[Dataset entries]

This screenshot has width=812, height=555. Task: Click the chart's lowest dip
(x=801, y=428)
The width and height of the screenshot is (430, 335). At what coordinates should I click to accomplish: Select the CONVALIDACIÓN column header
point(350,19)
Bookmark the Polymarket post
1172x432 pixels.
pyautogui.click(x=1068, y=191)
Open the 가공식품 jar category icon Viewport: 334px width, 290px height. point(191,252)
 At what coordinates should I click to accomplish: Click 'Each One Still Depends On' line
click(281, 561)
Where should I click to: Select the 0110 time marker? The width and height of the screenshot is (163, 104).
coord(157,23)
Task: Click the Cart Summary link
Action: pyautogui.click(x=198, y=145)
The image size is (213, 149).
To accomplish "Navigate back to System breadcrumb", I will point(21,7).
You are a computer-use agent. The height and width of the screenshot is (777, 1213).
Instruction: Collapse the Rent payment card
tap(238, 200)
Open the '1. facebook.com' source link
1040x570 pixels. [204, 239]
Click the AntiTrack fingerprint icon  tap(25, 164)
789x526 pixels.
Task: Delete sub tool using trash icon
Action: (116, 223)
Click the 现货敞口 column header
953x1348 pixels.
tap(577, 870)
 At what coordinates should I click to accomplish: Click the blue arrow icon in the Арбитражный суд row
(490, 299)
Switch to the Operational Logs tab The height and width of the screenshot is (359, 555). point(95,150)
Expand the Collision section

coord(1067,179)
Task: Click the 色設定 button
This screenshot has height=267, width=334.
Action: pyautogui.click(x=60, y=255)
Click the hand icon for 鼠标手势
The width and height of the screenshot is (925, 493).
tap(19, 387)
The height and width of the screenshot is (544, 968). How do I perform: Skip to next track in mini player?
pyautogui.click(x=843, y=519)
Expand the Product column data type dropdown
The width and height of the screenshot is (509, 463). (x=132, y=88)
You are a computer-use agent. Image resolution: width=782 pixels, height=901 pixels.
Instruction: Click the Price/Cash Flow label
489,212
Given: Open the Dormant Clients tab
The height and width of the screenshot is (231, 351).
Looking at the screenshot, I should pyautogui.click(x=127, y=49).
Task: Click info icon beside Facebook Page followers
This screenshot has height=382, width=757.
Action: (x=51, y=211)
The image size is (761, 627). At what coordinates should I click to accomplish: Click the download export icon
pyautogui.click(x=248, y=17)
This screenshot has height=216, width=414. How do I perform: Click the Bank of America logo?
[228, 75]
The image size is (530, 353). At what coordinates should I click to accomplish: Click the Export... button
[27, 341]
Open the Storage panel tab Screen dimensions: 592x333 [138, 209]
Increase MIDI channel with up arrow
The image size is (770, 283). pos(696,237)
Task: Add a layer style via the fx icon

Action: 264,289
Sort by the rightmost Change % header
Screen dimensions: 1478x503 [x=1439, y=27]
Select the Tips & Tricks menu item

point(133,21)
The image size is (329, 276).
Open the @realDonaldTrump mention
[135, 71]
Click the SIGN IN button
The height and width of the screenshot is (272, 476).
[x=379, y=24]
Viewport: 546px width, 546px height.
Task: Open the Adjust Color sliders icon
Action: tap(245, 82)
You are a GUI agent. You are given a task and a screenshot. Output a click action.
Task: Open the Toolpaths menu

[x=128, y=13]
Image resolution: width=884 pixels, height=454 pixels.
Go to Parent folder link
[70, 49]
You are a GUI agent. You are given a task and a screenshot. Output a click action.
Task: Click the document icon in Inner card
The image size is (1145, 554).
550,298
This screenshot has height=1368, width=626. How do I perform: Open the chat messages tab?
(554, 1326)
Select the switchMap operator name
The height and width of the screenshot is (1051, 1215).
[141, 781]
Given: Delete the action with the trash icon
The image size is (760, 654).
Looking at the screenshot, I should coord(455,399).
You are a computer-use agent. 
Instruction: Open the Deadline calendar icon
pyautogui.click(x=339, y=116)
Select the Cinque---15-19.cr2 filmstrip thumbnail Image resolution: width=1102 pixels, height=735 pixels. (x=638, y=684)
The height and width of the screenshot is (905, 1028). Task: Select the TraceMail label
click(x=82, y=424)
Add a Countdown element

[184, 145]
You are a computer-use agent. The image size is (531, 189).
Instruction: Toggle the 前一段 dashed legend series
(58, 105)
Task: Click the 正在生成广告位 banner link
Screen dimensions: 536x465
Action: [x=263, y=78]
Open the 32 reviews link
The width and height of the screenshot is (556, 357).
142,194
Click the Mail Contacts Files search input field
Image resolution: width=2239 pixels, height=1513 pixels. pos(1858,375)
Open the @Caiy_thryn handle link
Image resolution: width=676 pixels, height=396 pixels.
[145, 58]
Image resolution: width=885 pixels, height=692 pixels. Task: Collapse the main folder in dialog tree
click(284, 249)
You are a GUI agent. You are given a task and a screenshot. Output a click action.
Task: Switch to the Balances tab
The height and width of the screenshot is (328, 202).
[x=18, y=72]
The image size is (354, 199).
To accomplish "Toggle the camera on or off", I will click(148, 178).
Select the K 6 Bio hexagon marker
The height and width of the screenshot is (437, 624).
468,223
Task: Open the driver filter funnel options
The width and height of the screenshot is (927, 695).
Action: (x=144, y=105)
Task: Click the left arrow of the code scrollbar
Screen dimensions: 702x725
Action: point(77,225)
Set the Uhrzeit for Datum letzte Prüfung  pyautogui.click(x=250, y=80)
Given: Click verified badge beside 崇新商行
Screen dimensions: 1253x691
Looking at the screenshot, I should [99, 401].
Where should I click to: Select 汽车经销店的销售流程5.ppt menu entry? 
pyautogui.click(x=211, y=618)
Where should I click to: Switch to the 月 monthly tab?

— Instructions for the task —
Would you copy each line of the records that contains "agent"?

— Exercise answer —
You are a computer-use agent. The height and width of the screenshot is (777, 1213).
You are a computer-use agent. Image resolution: width=782 pixels, height=901 pixels.
You are a GUI agent. You are given a task and a screenshot. Output a click action.
You are a GUI agent. You are given a task and a screenshot. Output a click action.
You are a computer-use agent. 
You are a computer-use agent. The image size is (531, 189).
You are a GUI agent. You are given a task and a screenshot. Output a click action.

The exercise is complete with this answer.